Позже Брайс думал, что орки, послужив всему причиной, поспособствовали и тому, что он остановился. Если бы орочьи шаманы дали ему в ущелье отпор, Брайсу волей-неволей пришлось бы шагнуть еще ниже по тропе, уводящей в бездну. Он снова потянулся бы к источнику, снова ощутил бы себя деревом и мечом, снова испил бы силы – о, он бы сделал это без колебаний! Но шаманы струсили. Большая их часть погибла, а те, кто выжил, сразу поняли, с чем имеют дело. И с животным визгом, с причитаниями и соплями убрались восвояси. Брайс не знал, есть ли в западной орде достаточно сильные шаманы, чтобы с ним тягаться – и в глубине души ему не терпелось это выяснить. Какой-то частью себя он жаждал новой бойни, больше силы, больше крови. Но так или иначе, сейчас орки ушли: второй раз за эту кровавую зиму Брайс прогнал их прочь, снова став всенародным героем.
Наученный предыдущим опытом, Брайс решил не покидать перевал сразу и отправил в столицу подробный доклад вместе с просьбой о подкреплении. Пока почта доставлялась, у него было время остыть и подумать. Отправив донесение, Брайс приказал не беспокоить его, ушел в свою палатку и проспал беспробудным сном трое суток без перерыва.
А когда проснулся в мучительном, болезненном похмелье, от которого стонала каждая клетка его тела, то пришел в ужас. От того, что сделал. И от того, что лишь трусость орков помешала ему зайти еще дальше.
«Светлые боги. Что я натворил?» – подумал Брайс, холодея при воспоминании о том возбужденном упоении, которое испытывал, позволяя Тьме свободно стекать по своим жилам. Это было как вино, наркотик, соитие, убийство и наслаждение властью – все сразу, и намного больше, чем все сразу. Звериные вопли орков по-прежнему звенели в ушах, а перед глазами стояли скорченные маги с лицами, изборожденными кровавыми слезами. И все это перекрывали приветственные выкрики армии Брайса. Его победоносной армии.
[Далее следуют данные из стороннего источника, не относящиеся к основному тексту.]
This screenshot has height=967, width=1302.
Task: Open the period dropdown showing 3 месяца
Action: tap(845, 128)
– Светлые боги, – сказал Брайс вслух.
Знать бы только, слышат ли его Светлые боги? Внемлют ли? Или он слишком себя осквернил?
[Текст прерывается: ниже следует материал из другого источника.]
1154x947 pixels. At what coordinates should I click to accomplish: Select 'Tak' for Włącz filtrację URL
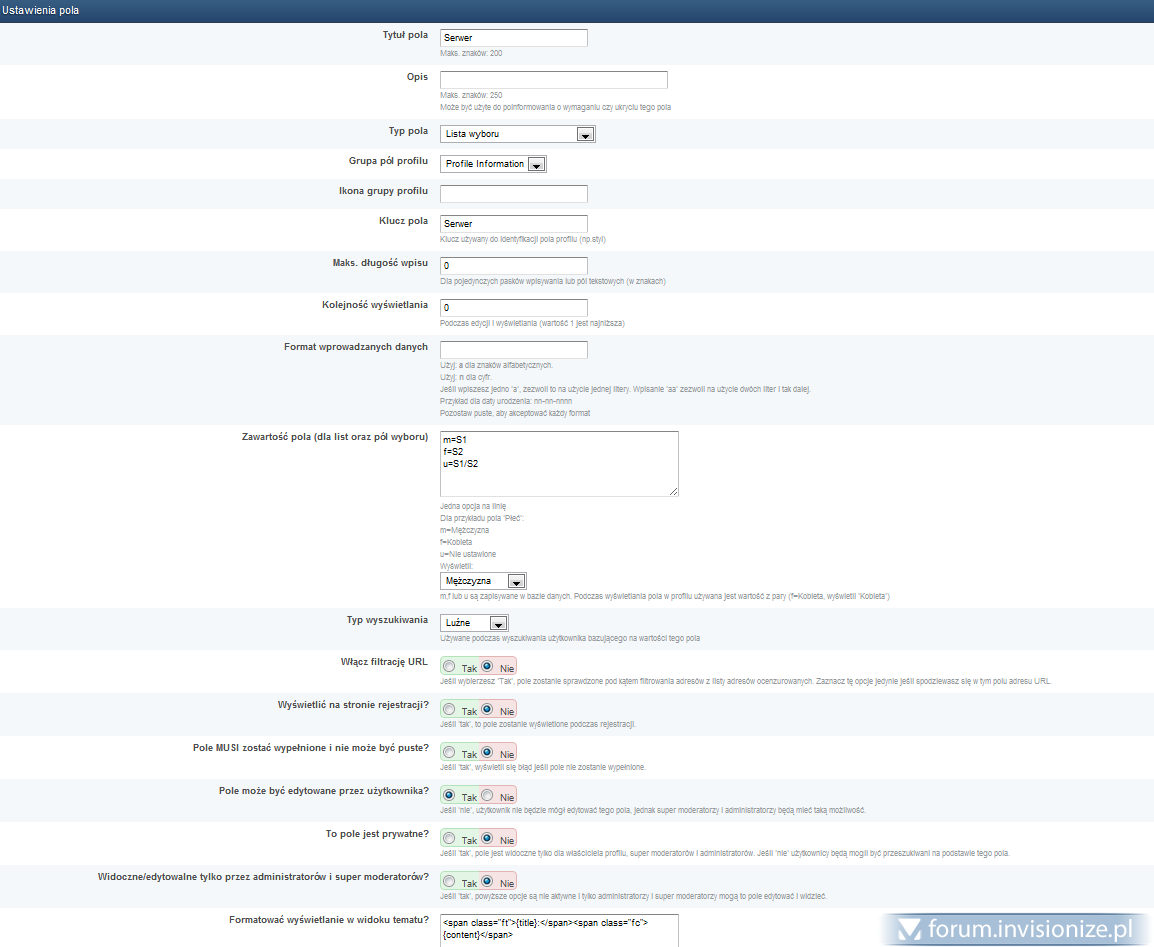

Следующая неделя прошла для Брайса отвратительно. Он почти не выходил из своей палатки, и по армии пополз слух, что маршал болен. Это никого не удивило: все решили, что он попросту надорвался в ущелье Смиртаг. Они были далеки от истины, физически Брайс оправился очень быстро. Но он по-прежнему слышал шепот Тьмы, видел зеленое мерцание на обратной стороне век, нутром ощущал надломанную песнь искореженного меллирона и капризную, гневную жалобу Серебряного Листа. Мы дали тебе то, что ты просил. Мы были с тобой. Мы были ТОБОЙ. Помогли тебе. Почему же ты не рад? Почему ты нас теперь отвергаешь? Это нечестно. Несправедливо. И что ты выиграешь, если и дальше будешь нас отвергать? Ведь мы – это и есть настоящий ты.